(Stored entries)
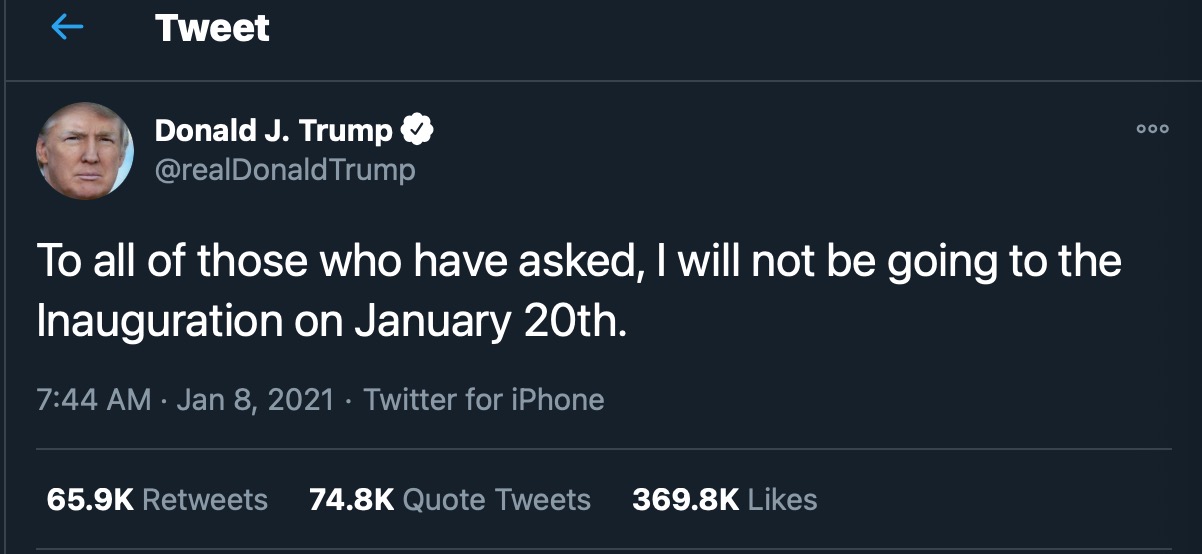1202x554 pixels.
Task: Click the Donald J. Trump display name
Action: tap(274, 130)
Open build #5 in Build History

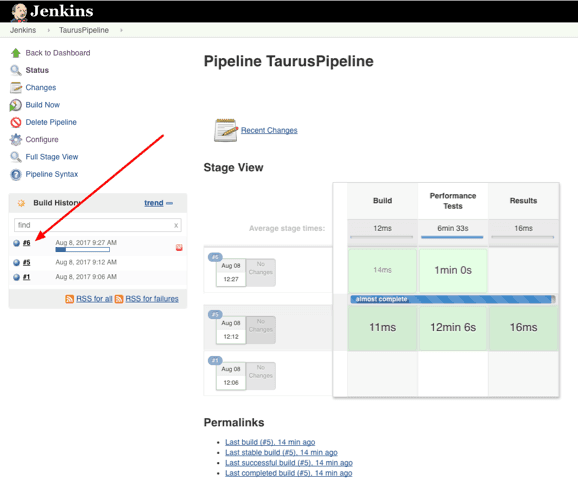point(27,262)
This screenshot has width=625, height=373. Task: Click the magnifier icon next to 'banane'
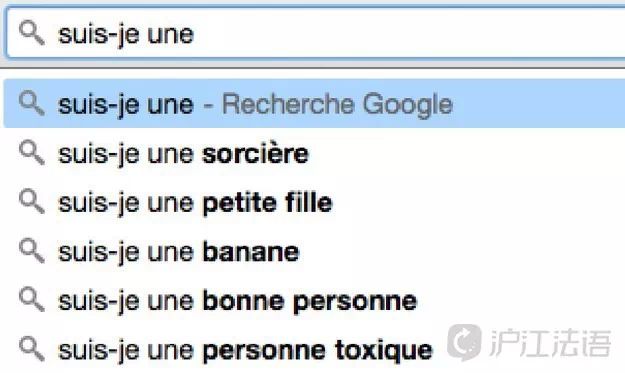coord(31,251)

- _EXERCISE OBJECTIVE_: No pictures go in the copy. Retype exactly the lines from the one with "Open build #5 in Build History" through the last line of the entries above, both included, and nothing more.

- _THE ANSWER_:
Open build #5 in Build History

point(27,262)
This screenshot has width=625, height=373. Task: Click the magnifier icon next to 'banane'
coord(31,251)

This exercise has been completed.